Özgür ne yapacağını bilemez şekilde ensesini kaşırken, “İyi olmana sevindim, Nehir,” dedi ansızın. “Yani... seni iyi bulmuş olmamıza. İyi bulmuş derken...”

Kıvranmasını sonlandırmak istercesine, “Hâlâ canlı bulmanıza,” dedim, sertçe yutkundum. “Yine etrafımdaki herkes öldü, yine sadece ben kaldım.”

Özgür hiç ummadığım şekilde beni tutup kendisine çekti ve sarıldı. Ansızın gerçekleşen bu olay yüzünden kollarının arasında hareketsizce durduğum sırada, “Her neyse işte, burada olmana sevindim. Kötü şeyler yaşadın, zamanında gelemediğimiz için özür dilerim. Seni hiç yalnız bırakmamamız gerekirdi,” dedi hızlı hızlı.

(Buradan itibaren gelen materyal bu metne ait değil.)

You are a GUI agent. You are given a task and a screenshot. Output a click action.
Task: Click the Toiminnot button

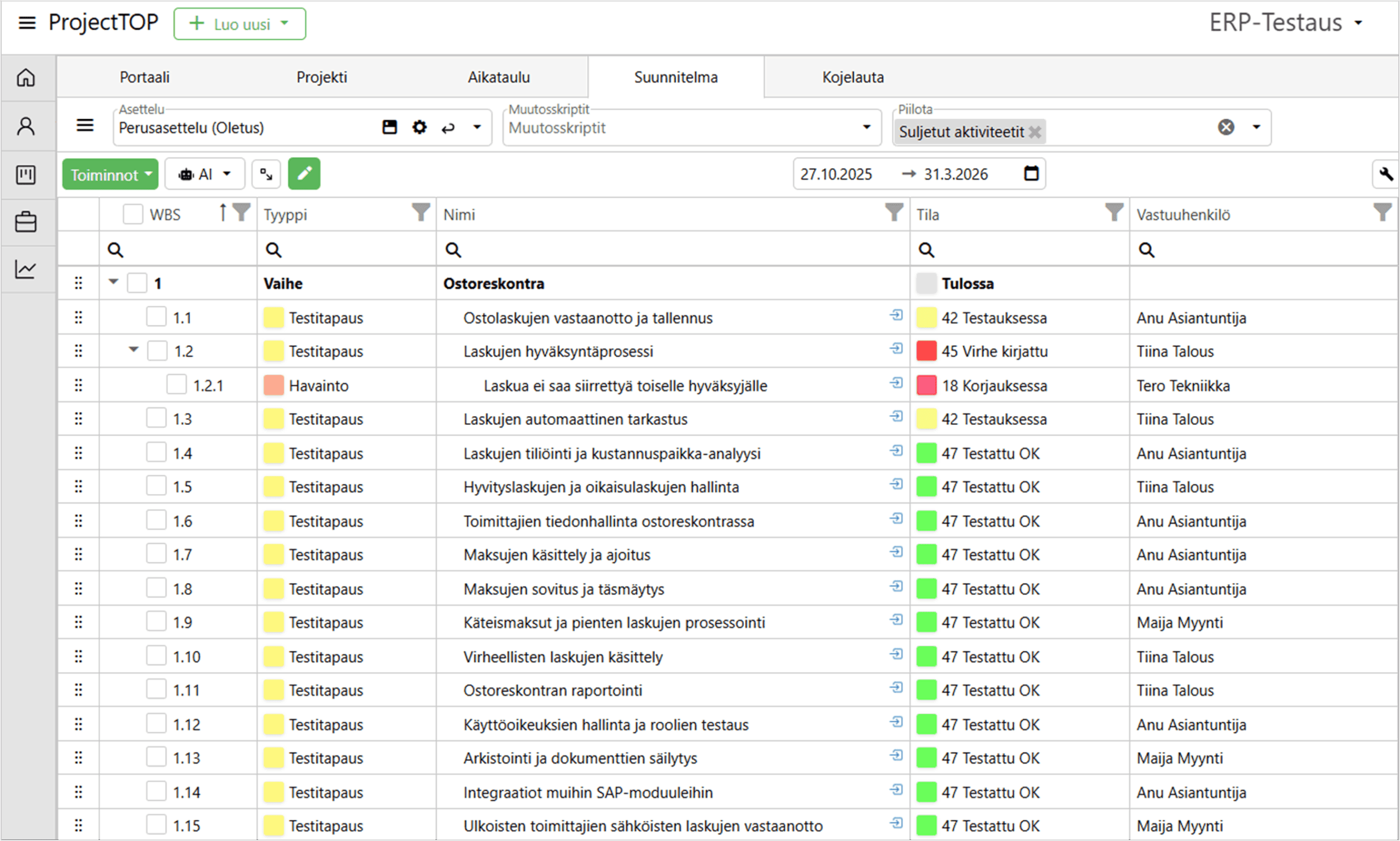click(x=110, y=174)
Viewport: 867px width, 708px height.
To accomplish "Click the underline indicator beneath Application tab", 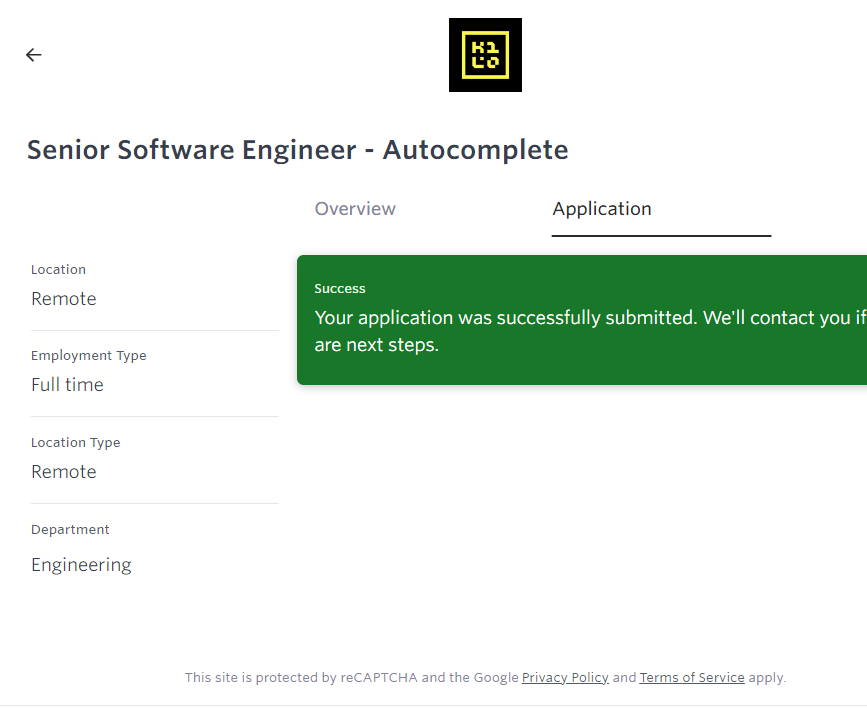I will click(661, 236).
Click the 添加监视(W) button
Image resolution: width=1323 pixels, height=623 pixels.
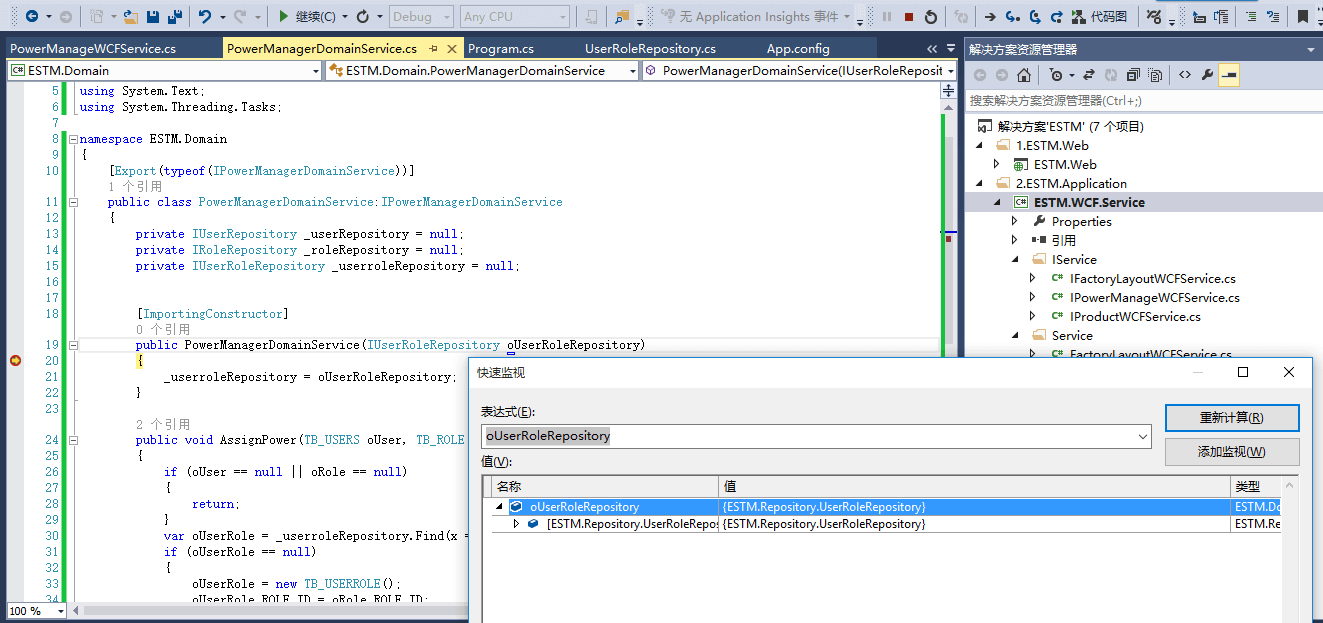click(1231, 452)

“Beni yalnız bırakan sen değildin ki. Bu yüzden üzülme.”

“Nehir... abim-”

Kollarının arasından sıyrılıp, “Diğerleri nerede?” dedim sanki ağlamışım da yanağımdaki yaşları kurulamak ister gibi yanaklarımı çekiştirdiğim esnada.

“Tamam,” dedi Özgür kafasını sallayarak. “Tamam, haklısın, diyecek bir sözüm yok.” Ellerini teslim olurcasına havaya kaldırdı. “Tek kelime etmeyeceğim.”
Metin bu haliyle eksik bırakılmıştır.